Phobias are very common. The Association of Psychiatry defines phobia as an excessive and persistent fear of a specific thing (American Psychiatric Association, 2012). Sally, who has a dog phobia since she was in second grade because of a negative experience has anxiety when she meets someone and is asked to go to a new place where she does not know if there is a dog present or not. To explain Sally’s phobia and how it was developed theories are used on how or why she developed the fear of dogs. Phobias can be explained by classical conditions, operant conditioning, and observational learning. Overcoming phobias can be done with extinction and cognitive theory. Phobias Are Created

Sally seems to have had a negative experience with dogs at a young age. She could have had an operant conditioning. Operant conditioning could have occurred if there was a negative reinforcer for a behavior she did. Maybe her parents punished her with a negative punishment that included dogs.

If Sally is scared of dogs it could be a classical conditioning. Her parents or someone she was close to may have told her that dogs are mean and that she needed to be afraid of dogs. She could have created this phobia from others telling her that she needed to stay away from dogs because they could bite her.

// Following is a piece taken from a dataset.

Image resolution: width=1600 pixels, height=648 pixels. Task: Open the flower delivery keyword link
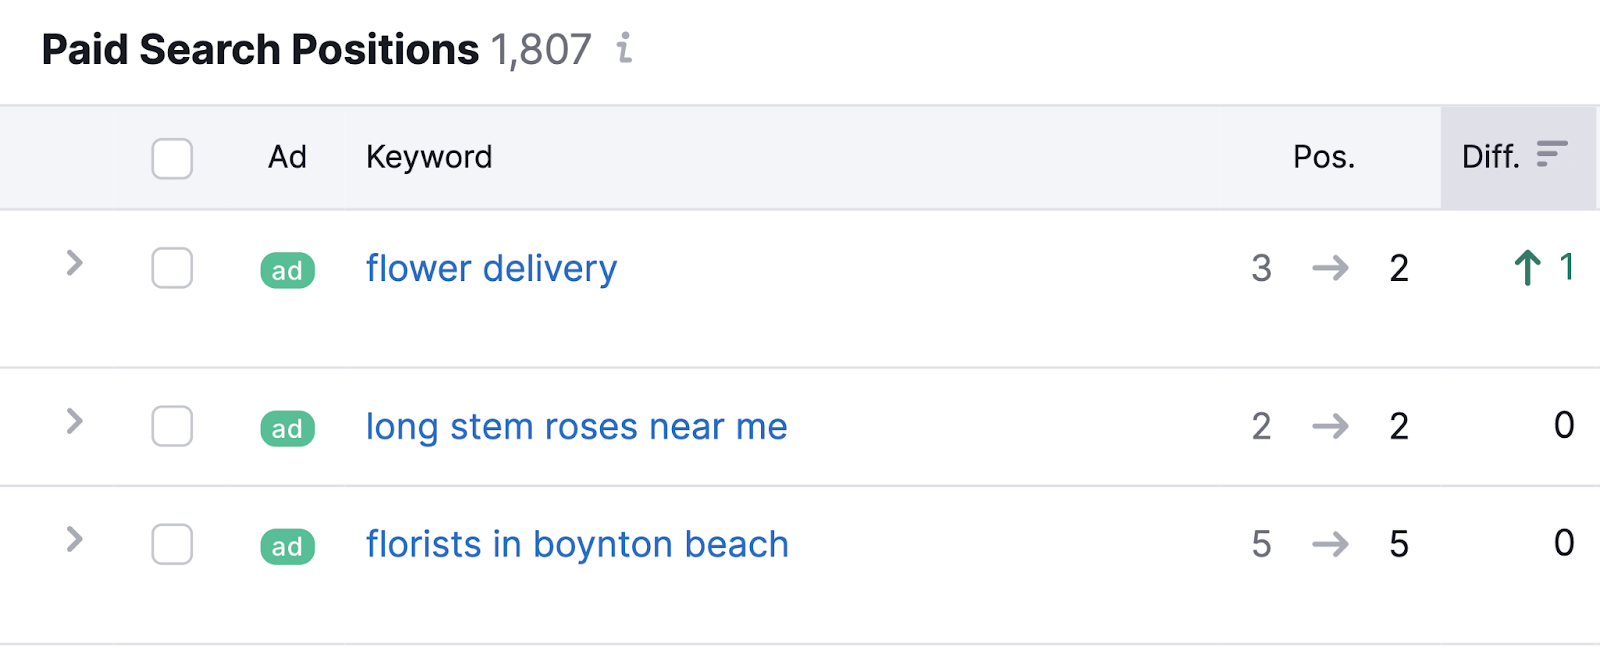tap(491, 268)
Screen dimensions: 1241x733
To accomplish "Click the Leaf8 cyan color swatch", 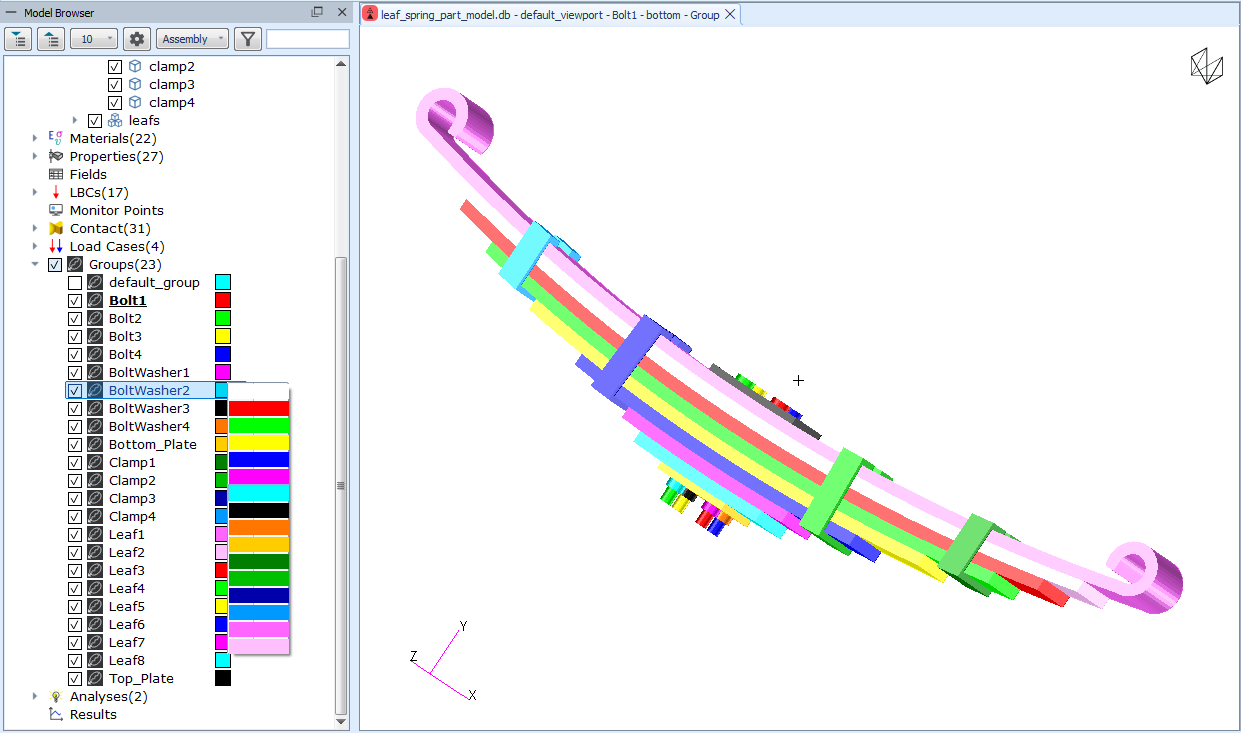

Another method that Sally could have created the phobia was from observing others that she was close to. Her parents could have been scared of dogs, and they too avoided places where dogs were until she was in second grade is when she saw the model be terrified of dogs. Learned behavior

Humans and animals have a neutral behavior concerning certain things. According to Ivan Pavlov’s theory of classical conditioning “a naturally occurring stimulus is paired with a response. Then, a previously neutral stimulus is paired with the naturally occurring stimulus. Eventually,...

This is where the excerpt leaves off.